CS 611 Fall 2013 > Outline & Supplementary Notes for Wednesday, October 2, 2013 |
CS 611 Fall 2013
Outline & Supplementary Notes for Wednesday, October 2, 2013
Outline
Variable size decrease algorithms [L 4.5; 5.6 in 2nd ed]
- Idea
- Quickselect
- The Selection Problem
- Given a list and an integer \(k\) with \(0\le k < n\), where \(n\) is the size of the list, return the item that would be at index \(k\) if list were sorted.
- Obvious algorithm: sort then look-up. \(\Theta(n\log n)\).
- If \(k = 0\), find minimum. If \(k = n-1\), find maximum. Both easily linear-time.
- If \(k = \frac{n}{2}\), find median. Not obviously linear-time. (But linear-time algorithms exist!)
- How Quickselect works.
- Partitioning algorithms: Lomuto, Hoare. We use Lomuto here.
- Write code.
- Analyze. Average case \(\Theta(n)\).
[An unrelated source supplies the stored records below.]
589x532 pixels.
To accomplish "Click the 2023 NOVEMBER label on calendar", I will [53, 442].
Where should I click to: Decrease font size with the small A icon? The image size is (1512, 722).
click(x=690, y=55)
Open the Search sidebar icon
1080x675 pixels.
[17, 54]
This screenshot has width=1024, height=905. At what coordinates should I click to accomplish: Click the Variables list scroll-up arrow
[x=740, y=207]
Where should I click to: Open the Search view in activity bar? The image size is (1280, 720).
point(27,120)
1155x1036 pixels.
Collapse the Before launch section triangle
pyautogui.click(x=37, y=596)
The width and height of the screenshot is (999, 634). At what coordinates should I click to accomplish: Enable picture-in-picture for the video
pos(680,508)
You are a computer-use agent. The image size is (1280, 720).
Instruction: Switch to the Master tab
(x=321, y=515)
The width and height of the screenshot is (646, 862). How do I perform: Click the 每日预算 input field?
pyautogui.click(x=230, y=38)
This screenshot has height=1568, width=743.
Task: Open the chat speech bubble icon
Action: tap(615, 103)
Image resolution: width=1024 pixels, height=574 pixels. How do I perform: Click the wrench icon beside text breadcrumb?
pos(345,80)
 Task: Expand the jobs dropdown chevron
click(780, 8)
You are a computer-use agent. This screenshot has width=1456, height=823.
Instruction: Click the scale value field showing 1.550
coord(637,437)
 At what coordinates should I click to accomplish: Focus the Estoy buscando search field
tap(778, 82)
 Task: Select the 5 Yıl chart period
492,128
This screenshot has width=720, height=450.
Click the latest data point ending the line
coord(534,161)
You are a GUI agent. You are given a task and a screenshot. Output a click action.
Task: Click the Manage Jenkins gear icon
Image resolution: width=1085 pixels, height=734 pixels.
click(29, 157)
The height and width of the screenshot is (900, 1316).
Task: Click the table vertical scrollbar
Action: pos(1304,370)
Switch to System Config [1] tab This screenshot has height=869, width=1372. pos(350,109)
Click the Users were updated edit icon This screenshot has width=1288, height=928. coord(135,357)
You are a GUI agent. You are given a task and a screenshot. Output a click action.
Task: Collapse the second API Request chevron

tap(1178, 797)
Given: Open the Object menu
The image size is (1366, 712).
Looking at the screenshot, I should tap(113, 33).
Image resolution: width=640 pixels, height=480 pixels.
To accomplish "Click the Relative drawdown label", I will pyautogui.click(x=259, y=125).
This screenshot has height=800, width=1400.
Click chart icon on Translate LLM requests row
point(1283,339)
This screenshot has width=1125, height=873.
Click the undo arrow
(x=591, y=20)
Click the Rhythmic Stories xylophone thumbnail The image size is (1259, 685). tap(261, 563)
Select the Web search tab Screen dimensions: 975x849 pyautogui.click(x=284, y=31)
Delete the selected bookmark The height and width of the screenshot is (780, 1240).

Worst case \(\Theta(n^2)\).
- Optimizing Quickselect.
- The Selection Problem
- Nim (not covered in class, but, I think, very interesting)
Supplementary Notes
Optimizing Quickselect
Introduction
Quickselect can perform poorly in some circumstances. Unoptimized, it is very slow for sorted or nearly sorted data (in fact this is its worst case). It also has linear recursion depth—again, when unoptimized—and thus linear additional space usage. In addition, it has quadratic worst-case time efficiency.
However, all of these troubles can be eliminated, using much the same optimizations that are commonly used for Quicksort.
Pivot Choice: Median-of-Three
Unoptimized Quickselect has its worst case when it is given a sorted list, since the first item is the worst possible pivot choice.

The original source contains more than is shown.